Given passage.
· · · ·

# 6yo standard male not eating, moving much



## N2Mischief (Dec 3, 2012)

I would immediately check his gums, make sure they are not pale, you want them a nice pink. I would take his temperature. Check the color of the whites of his eyes, make sure they are nice and white. 

Is he panting or shaking (trembling)? Vomiting? How are his bowel movements?


----------



## Lou (Sep 22, 2012)

OMG, change in behavior to me means hurry to the 24hr Vet hospital!! My dogs have had mild illnesses but never never had changes in behavior, if they did I'd be freaking out, it could be something very serious.

I'd dfinitely be headed to he vet 
and I truly hope its nothing serious that everything goes back to normal soon!!


Sent from Petguide.com Free App


----------



## peppersb (Jun 5, 2011)

He is certainly not feeling well and may very well be in pain. 

My girl Sophie had similar behavior just before she was diagnosed with bone cancer--including lying down in a corner facing the wall, standing still with head down, not eating, and avoiding putting weight on one leg. That doesn't mean that your dog has bone cancer. It could be lots of things. But I do think that you need medical attention as soon as you can get it. I agree with Lou -- get him to a 24 hour vet hospital ASAP.

· · · ·

Record extracts.
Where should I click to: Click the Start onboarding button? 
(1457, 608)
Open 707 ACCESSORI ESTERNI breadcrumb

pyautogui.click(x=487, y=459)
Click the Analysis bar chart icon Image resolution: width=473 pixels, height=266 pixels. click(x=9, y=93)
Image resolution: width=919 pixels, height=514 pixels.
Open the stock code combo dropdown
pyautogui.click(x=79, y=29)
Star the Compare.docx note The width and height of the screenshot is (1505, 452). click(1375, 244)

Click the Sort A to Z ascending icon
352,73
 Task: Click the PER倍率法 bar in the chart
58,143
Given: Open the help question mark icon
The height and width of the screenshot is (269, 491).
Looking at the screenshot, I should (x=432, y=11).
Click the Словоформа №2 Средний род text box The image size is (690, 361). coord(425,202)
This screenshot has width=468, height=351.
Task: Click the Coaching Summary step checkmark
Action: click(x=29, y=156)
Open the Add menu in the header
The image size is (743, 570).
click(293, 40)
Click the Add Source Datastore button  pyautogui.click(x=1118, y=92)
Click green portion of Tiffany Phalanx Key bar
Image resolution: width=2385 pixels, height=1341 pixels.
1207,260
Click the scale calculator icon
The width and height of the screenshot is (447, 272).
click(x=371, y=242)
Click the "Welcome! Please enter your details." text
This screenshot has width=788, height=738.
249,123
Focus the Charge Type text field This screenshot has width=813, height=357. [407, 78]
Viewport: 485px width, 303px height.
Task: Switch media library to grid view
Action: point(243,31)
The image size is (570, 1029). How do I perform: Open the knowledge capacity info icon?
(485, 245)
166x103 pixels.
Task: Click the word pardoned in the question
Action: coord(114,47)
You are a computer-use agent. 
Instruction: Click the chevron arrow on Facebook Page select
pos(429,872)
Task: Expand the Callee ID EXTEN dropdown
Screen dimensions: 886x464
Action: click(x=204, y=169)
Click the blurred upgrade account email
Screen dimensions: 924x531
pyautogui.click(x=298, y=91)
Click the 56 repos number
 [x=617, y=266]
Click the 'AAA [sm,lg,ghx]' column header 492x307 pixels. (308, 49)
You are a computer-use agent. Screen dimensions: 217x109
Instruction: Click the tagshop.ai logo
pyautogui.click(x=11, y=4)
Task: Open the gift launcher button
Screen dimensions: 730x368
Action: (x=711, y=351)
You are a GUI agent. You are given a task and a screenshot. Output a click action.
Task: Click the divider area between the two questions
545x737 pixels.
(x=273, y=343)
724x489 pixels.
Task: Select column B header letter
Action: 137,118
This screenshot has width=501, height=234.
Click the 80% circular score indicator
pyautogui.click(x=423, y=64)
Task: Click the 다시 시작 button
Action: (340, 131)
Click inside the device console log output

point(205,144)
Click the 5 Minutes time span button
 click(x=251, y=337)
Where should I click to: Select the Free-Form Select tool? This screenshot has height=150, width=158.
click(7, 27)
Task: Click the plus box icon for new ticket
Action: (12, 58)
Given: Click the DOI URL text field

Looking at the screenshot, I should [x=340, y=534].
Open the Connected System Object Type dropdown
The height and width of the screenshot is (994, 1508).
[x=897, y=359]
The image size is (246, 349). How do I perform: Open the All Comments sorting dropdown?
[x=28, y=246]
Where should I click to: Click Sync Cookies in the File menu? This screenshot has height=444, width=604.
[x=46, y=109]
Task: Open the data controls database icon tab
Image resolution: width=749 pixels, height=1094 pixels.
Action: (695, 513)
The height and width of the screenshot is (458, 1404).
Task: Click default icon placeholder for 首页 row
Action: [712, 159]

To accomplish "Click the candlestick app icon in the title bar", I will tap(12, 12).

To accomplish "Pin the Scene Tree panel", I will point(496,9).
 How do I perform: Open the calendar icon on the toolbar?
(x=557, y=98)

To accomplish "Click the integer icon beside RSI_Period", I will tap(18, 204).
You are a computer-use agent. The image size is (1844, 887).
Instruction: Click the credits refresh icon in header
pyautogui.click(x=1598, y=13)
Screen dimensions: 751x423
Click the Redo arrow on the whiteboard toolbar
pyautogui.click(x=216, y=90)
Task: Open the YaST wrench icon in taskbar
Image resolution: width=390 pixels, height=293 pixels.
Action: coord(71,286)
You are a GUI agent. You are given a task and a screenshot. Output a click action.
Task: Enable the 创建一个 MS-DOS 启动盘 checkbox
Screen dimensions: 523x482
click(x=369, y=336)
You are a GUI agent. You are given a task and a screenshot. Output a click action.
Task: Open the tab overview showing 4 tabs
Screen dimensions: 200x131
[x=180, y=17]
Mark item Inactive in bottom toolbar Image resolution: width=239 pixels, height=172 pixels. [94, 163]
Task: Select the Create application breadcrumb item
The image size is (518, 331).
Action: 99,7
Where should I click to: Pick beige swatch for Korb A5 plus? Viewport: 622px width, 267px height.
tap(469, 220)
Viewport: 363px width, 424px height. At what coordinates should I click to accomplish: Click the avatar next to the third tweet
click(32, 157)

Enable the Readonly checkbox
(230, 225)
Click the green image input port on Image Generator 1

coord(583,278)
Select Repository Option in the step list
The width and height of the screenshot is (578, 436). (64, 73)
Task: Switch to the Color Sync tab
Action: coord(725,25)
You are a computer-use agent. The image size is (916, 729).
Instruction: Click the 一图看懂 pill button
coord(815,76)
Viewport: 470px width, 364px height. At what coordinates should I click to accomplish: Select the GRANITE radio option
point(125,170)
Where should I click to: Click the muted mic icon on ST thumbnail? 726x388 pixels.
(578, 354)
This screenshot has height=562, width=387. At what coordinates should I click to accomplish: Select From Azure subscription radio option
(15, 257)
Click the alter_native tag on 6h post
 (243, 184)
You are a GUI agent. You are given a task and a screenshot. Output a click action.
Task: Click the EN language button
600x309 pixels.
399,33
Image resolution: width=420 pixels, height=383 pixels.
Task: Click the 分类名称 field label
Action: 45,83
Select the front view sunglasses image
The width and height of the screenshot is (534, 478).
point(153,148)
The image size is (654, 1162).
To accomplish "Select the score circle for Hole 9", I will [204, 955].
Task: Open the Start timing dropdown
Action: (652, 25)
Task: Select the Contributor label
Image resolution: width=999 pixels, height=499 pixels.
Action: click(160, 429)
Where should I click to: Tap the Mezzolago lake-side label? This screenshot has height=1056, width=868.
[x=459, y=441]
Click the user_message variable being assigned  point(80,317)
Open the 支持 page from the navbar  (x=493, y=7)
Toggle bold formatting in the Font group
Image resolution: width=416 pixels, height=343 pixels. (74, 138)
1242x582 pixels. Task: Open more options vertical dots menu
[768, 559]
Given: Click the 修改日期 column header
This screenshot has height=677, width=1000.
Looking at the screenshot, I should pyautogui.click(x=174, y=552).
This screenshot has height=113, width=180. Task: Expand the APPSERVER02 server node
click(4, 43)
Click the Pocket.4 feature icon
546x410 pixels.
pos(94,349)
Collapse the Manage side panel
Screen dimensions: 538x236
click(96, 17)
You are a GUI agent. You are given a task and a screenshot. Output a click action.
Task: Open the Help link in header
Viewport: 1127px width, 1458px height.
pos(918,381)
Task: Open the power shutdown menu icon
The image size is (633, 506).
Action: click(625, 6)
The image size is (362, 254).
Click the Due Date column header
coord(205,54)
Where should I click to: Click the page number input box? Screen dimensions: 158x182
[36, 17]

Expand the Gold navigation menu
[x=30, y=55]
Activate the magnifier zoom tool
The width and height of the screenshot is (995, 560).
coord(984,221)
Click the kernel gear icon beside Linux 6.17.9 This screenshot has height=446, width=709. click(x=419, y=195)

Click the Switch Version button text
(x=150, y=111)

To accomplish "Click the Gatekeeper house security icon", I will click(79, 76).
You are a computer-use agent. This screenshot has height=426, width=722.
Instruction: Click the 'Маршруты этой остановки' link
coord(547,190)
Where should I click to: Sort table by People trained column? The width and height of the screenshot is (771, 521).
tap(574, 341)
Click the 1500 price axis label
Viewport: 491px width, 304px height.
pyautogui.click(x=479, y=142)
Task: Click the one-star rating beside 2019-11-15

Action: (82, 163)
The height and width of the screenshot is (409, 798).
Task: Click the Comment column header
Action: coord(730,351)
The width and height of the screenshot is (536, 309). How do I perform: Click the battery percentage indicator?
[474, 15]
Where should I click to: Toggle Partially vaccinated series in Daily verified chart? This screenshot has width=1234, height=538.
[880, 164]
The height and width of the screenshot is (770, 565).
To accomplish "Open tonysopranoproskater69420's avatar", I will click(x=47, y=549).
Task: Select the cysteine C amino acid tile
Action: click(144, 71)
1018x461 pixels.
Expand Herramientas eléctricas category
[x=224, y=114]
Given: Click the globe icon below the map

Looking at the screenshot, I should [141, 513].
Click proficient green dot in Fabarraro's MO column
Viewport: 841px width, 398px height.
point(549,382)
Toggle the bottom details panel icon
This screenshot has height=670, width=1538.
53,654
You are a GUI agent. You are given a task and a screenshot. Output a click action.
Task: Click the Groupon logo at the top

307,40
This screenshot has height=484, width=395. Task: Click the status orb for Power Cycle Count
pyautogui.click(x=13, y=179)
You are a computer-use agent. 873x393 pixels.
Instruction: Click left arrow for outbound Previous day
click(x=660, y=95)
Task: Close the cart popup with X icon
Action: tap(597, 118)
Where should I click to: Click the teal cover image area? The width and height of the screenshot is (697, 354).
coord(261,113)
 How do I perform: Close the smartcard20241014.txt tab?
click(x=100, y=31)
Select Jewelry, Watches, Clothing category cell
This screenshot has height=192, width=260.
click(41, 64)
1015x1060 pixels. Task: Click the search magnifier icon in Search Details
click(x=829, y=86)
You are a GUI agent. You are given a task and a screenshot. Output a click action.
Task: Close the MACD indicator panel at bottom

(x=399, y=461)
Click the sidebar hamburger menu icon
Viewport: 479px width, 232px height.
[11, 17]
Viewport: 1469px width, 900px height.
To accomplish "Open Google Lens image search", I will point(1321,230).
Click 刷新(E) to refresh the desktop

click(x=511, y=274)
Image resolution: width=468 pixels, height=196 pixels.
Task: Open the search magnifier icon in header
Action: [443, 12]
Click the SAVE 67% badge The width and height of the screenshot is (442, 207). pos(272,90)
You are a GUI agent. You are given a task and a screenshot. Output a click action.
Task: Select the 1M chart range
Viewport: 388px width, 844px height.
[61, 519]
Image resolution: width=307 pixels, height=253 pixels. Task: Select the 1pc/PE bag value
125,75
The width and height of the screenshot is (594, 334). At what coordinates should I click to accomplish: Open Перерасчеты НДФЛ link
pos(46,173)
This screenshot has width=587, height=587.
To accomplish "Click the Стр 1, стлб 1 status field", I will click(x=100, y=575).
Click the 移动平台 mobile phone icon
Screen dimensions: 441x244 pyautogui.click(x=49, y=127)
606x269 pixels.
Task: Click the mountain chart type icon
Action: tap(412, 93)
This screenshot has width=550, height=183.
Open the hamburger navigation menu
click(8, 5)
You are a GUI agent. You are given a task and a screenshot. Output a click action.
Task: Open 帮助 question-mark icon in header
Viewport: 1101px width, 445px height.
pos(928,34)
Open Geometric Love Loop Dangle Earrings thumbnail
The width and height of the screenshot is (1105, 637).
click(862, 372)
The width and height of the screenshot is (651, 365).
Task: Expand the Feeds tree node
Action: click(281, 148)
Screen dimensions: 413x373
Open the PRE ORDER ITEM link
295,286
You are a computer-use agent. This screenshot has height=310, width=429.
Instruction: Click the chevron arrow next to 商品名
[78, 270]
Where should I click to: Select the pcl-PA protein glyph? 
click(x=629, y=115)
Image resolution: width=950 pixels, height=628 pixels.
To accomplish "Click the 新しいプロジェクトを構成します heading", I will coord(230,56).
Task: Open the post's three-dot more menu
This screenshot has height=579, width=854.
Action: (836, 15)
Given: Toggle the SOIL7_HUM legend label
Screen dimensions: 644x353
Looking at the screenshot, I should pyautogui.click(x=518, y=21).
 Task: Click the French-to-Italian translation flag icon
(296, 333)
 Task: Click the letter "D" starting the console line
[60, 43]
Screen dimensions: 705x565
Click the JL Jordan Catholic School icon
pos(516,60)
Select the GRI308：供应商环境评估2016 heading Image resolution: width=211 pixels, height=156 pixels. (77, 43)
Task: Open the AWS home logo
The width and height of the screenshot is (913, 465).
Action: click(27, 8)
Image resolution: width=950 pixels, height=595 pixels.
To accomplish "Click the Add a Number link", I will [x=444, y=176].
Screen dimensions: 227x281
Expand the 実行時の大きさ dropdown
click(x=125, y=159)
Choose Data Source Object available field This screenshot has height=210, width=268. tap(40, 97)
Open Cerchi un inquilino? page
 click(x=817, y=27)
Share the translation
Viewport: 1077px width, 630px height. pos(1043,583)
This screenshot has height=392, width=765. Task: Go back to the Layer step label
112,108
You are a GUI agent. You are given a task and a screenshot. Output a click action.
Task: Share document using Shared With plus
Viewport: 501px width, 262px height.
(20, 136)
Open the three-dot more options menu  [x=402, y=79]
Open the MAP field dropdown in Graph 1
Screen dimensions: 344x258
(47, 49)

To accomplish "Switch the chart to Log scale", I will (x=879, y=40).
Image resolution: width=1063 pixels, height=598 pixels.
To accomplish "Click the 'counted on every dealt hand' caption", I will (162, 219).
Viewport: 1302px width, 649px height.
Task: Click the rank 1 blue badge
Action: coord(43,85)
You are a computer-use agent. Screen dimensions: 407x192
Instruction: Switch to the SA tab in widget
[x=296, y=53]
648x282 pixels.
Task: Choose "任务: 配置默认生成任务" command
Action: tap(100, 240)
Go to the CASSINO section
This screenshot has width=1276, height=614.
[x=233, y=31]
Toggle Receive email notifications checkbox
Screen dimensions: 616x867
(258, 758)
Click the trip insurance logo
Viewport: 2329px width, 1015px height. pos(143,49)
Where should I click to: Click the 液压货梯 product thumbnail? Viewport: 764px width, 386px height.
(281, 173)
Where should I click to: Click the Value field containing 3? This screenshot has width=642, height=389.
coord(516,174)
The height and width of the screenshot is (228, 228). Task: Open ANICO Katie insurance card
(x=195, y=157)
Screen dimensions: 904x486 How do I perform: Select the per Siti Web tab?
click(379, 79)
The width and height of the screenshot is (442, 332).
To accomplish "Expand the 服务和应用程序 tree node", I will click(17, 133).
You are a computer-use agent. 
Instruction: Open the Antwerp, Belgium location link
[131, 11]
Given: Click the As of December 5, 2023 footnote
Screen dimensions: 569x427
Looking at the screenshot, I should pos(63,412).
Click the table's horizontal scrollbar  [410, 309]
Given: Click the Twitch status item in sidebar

· · · ·

Requirement.
How would you say this sentence from the dog thread in Spanish: "He is certainly not feeling well and may very well be in pain."? Work only from the forum thread about the dog.

Your solution.
Ciertamente no se siente bien y muy posiblemente tenga dolor.